Le misure d'emergenza contro il virus
Il regime nordcoreano è stato uno dei primi Paesi a sigillare il confine con la Cina a causa del COVID-19. Le misure sono state prese quasi subito a differenza di quanto è avvenuto per altre emergenze sanitarie, come l'epidemia di Sars del 2003. Ma soprattutto la Corea del Nord non è stata silente come nel passato, affrontando la tematica del cororavirus apertamente sia con i suoi cittadini che a livello globale. Il 21 gennaio 2020 Pyongyang ha notificato alle compagnie turistiche che non avrebbe più permesso agli stranieri di entrare nel Paese. Pochi giorni dopo le restrizioni sono state rafforzate e i viaggi da e per la Corea del Nord sono stati interrotti, i voli da e per la Cina e la Russia sono stati sospesi. La quarantena prevista per gli stranieri è stata estesa da 15 a 30 giorni e dovrebbe terminare il primo marzo. Negli ultimi giorni la Corea del Nord ha messo in quarantena 380 cittadini stranieri, per lo più diplomatici residenti nella capitale, chiudendoli al resto del mondo. Il regime ha diffuso informazioni utili ai cittadini sulle norme igieniche e i comportamenti da adottare per avitare il contagio, attarverso la stampa ufficiale e gli altoparlanti. Le immagini degli operatori sanitari impegnati a disinfestare le aree pubbliche sono state centrali nella macchina della propaganda nordcoreana. Sforzi che sembrano però celare la consapevolezza dell'incapacità del sistema sanitario e del regime di arginare la diffusione del virus. In un secondo momento, Pyongyang ha disposto una serie di misure inusuali, che per la rivista The Diplomat appaiono alquanto bizzarre se teniamo conto del fatto che non ci sono casi denunciati di infezione. Una di queste è l'obbligo di cremare tutti i morti. L'altra è il contributo in denaro che i lavorratori nordcoreani residenti in Cina sono tenuti a versare. Non solo, la stampa ufficiale ha anche diffuso uno studio secondo cui un'erba guarirebbe dal COVID-19, facendosi portavoce di fake news. Lo stesso Kim Jong un è sparito fino al 16 febbraio.

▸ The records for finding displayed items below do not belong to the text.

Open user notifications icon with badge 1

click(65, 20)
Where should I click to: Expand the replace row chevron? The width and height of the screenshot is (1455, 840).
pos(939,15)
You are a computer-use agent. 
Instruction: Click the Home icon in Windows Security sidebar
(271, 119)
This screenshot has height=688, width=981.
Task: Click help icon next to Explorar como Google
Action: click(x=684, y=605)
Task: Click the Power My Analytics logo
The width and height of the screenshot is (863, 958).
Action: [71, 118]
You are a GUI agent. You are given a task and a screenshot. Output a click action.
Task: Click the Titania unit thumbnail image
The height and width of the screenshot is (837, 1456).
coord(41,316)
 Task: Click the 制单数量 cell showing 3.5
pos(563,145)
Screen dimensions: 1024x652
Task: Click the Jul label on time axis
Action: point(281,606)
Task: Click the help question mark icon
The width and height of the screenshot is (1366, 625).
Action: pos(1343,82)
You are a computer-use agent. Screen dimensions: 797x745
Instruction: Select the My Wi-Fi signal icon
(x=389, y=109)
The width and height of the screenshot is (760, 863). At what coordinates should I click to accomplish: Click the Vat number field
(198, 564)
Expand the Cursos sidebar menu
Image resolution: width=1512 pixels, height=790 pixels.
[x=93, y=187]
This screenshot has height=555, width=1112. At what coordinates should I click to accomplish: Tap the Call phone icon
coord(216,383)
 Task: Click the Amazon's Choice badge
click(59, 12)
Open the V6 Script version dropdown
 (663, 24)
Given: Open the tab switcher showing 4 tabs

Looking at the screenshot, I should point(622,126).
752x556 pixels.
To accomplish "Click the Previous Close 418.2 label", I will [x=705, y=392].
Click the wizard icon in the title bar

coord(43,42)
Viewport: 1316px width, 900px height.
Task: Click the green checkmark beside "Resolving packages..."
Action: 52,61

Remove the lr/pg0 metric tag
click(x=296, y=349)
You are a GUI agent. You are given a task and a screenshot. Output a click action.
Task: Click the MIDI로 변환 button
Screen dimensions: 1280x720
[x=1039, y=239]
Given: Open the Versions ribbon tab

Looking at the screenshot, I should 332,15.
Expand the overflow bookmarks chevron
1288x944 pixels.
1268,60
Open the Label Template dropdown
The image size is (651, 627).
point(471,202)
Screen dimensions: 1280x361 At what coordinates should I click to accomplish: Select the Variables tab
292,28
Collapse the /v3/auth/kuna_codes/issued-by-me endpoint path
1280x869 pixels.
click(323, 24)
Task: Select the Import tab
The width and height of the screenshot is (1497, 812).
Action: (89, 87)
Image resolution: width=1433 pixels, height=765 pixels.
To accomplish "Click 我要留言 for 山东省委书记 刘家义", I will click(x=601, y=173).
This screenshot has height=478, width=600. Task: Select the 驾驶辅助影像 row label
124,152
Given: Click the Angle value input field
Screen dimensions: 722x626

I casi conosciuti di infezione al confine con la Corea del Nord
Yanbian Daily, un giornale in lungua coreana della Cina settentrionale a fine gennaio riportava la notizia di un contagio confermato dalle autorità a Yanbian, nella Provincia di Jilin, regione al confine con la Corea del Nord dominata dalla minoranza coreana. La tv sudcoreana SBS riferiva invece di almeno due casi Yanbian. Uno dei due pazienti sarebbe un ragazzo di 27 anni impiegato di un'azienda tecnologica di Wuhan, scrive il sito UPI. Il ragazzo, un cittadino cinese di etnia coreana, avrebbe viaggiato sul volo CZ369 del 23 gennaio da Wuhan alla città cinese di Changchun.

Successivamente, il paziente avrebbe preso un treno ad altà valocità da Changchun alla sua destinazione finale Tumen, molto vicina al confine con la Corea del Nord.